TEXTE
========================================================================
Mon assignation me fait prendre conscience que ma panne est peut-être juste en diapason avec l’air du temps. Le monde se dilate, mon envie d’ailleurs rétrécit simultanément ? Ma génération avait pris le monde pour acquis. Illusion ! La malédiction de Babel semble devoir se répéter à l’infini. Alors il veut quoi Lui, des hommes unis ou des hommes dispersés ? Bref, il y a beaucoup de foi ces temps, plusieurs « Lui » et l’espoir qu’en se tournant vers eux les hommes apprendront à nouveau à s’aimer… En attendant, mon assignation me fait prendre conscience que je viens de visiter des Méditerranéens coincés contre des portes fermées. Assignés à résidence ou en guerre contre leurs voisins.

Mon assignation me fait aussi prendre conscience qu’aux visas et aux murs qui enferment le Monde s’ajoute notre manque d’appétit pour la communion dans des terres en perte de liberté. Pourquoi « soutenir » des territoires qui prônent le retour à la maison ? Erreur sans doute… On ne devrait pas ajouter de distance aux murs… 

Murs politiques, murs idéologiques… Mon assignation me fait prendre conscience que le mouvement ralentit autour de moi aussi. Apologie du localisme pour les uns, qui dorénavant préfèrent poser leurs valises dans le coteau voisin que de courir un monde trop plein, trop identique. Fuir le vulgaire, le « touriste ». Nouveau snobisme assurément. Idéologie écologique pour d’autres, qui culpabilisent désormais de rejoindre tout lieu qui ne soit pas atteignable par la force de leurs mollets. Idéologie cosmopolite enfin, pas de goût pour la nouvelle saveur « nation emmurée » ?

Oui le mouvement ralentit, et pourquoi pas, si comme Jean d’O, on se demande si « dans un monde qui nous échappe forcément il vaut encore la peine de s’agiter » ? Perso je ne m’y résigne pas. Le combo mouvement-ancrage ? Le projet, le sens de ma futile existence. Ma conception du bonheur aussi… Moi qui présentement profite du monde qui ralentit, de la langueur bien méritée de ce dimanche, de partager avec vous quelques passages d’un espiègle sage. Un grand rêveur qui nous parle de mouvement, de rêve d’unification, de diversité, de « spectacle du changement« , « d’instabilité universelle« , de principe d’incertitude, de Dieu, de Méditerranée. Et nous rappelle que le monde est toujours « lutte et tension entre des forces opposées. » (52)

Tout se passe comme si le mouvement naturel de la création consistait à distinguer et à unir ? (146)
========================================================================
D'après le texte ci-dessus, pourquoi certains préfèrent-ils désormais poser leurs valises dans le coteau voisin plutôt que de voyager loin ? Répondez en une à trois phrases.

MATÉRIEL FOURNI
========================================================================
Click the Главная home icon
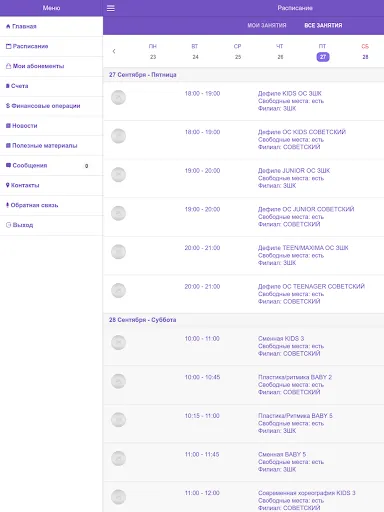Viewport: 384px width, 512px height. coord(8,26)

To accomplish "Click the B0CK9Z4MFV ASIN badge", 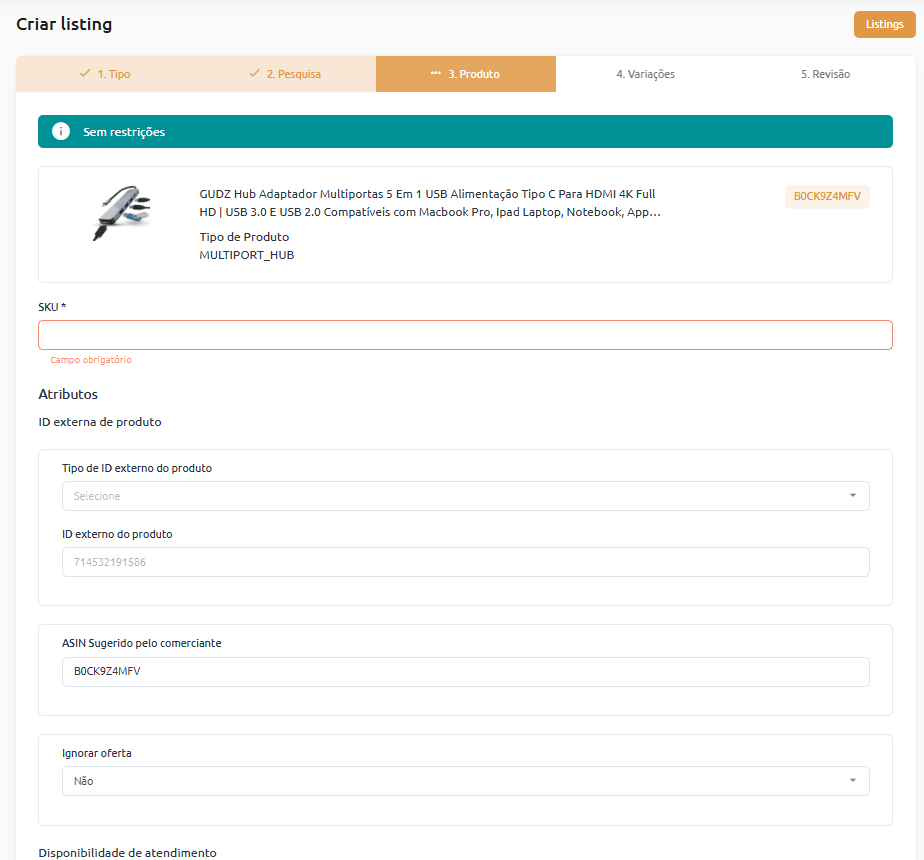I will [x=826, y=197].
========================================================================
RÉPONSE
Ils trouvent le monde trop plein et trop identique pour le courir, et veulent fuir le vulgaire, le « touriste ». Le texte y voit une apologie du localisme et un nouveau snobisme.